Le Sénégal est-il un État de droit ? Devant le « Jury du dimanche » sur iRadio, l’avocat à la cour, Mame Adama Guèye, n’est pas passé par quatre chemins pour répondre marteler : « Dans un État de droit, est-ce qu’une Administration peut refuser d’appliquer une décision de justice ? Est-ce qu’on peut dire, dans le Sénégal d’aujourd’hui, qu’on respecte de manière absolue la primauté de la loi ? »
Selon lui, l’État de droit signifie que « même le président de la République, la loi est au-dessus de lui. A fortiori de toute l’Administration. Je suis désolé de le dire, nous n’avons pas encore d’État de droit ».
Pour Me Guèye, il faut travailler à instaurer un État de droit, parce que c’est plus sérieux que ce qui se passe dans le pays. « Devant le président de la République, le Premier ministre viole la loi de manière flagrante, pour des raisons politiques, je ne sais pour quelles raisons. Je suis désolé. Aujourd’hui, dans notre pays, nous n’avons pas d’État de droit. Nous n’avons pas de République. Il faut travailler à instaurer un véritable État de droit », persiste l’ex-bâtonnier.

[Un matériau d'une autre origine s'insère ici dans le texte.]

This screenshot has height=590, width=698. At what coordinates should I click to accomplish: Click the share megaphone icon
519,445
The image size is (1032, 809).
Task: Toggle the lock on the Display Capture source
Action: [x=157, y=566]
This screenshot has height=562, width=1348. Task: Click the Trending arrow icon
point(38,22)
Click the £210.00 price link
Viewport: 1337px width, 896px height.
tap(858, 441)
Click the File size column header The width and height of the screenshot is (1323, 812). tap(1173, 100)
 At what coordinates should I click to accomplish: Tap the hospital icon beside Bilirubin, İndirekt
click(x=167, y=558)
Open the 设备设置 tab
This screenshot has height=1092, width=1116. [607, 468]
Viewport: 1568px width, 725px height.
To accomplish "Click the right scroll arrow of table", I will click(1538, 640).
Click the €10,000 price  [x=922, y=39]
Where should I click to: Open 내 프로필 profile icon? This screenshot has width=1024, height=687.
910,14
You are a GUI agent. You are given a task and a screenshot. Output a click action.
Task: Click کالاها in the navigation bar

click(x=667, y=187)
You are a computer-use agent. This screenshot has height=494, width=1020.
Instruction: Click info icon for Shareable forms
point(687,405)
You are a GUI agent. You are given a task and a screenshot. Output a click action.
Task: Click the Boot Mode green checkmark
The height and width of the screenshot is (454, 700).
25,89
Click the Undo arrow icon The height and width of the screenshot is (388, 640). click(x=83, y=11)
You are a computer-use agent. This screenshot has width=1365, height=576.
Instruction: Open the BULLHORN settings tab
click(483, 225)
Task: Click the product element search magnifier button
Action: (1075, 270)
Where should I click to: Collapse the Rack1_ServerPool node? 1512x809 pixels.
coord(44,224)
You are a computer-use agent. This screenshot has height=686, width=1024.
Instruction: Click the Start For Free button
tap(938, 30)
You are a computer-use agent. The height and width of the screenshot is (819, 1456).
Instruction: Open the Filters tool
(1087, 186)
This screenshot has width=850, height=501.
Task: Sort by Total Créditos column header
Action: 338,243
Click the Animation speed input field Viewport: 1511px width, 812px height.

Indépendance de la justice
Beaucoup de citoyens remettent en cause l’effectivité de l’indépendance de la justice sénégalaise. Leurs accusations ou leurs questionnements sont-ils fondés ? Mame Adama Guèye pense qu’il faut revoir la formulation.
Pour lui, « quand on dit indépendance de la justice, c’est une proclamation institutionnelle. Mais la justice n’est pas une entité qui fonctionne elle-même, qui est indépendante ou pas. C’est des acteurs de la justice qui ont l’indépendance. C’est l’attitude d’une masse critique qui fait que la justice doit être considérée comme indépendante ou pas ».
Selon l’invité d’iRadio, « aujourd’hui, on a des magistrats qui sont indépendants. On a aussi beaucoup des magistrats qui ne sont pas indépendants. Si on regarde la masse critique, elle penche plutôt du côté de ceux qui ne font pas toujours preuve d’indépendance. C’est ce qui explique la crise de confiance entre l’État, entre la justice et les citoyens ».
Il enfonce le clou : « Aujourd’hui encore, je le dis, je le répète, je ne cesse de le répéter : il faut organiser les assises de la justice, les états généraux, qu’on appelle comme on veut, en mettant en présence toutes les parties prenantes et en discutant à fond et à froid les questions de la justice. »
L’avocat estime que « la réforme majeure du Conseil supérieur de la magistrature n’est pas forcément le retrait du président. L’Exécutif, quelle que soit sa forme, doit être présent dans le Conseil supérieur de la magistrature. Je ne veux pas d’une République des juges, c’est-à-dire que ce soit de l’entre-soi, de magistrats, même les autres parties prenantes doivent être présentes au Conseil supérieur de la magistrature, les citoyens et les organisations de la société civile, le secteur privé ».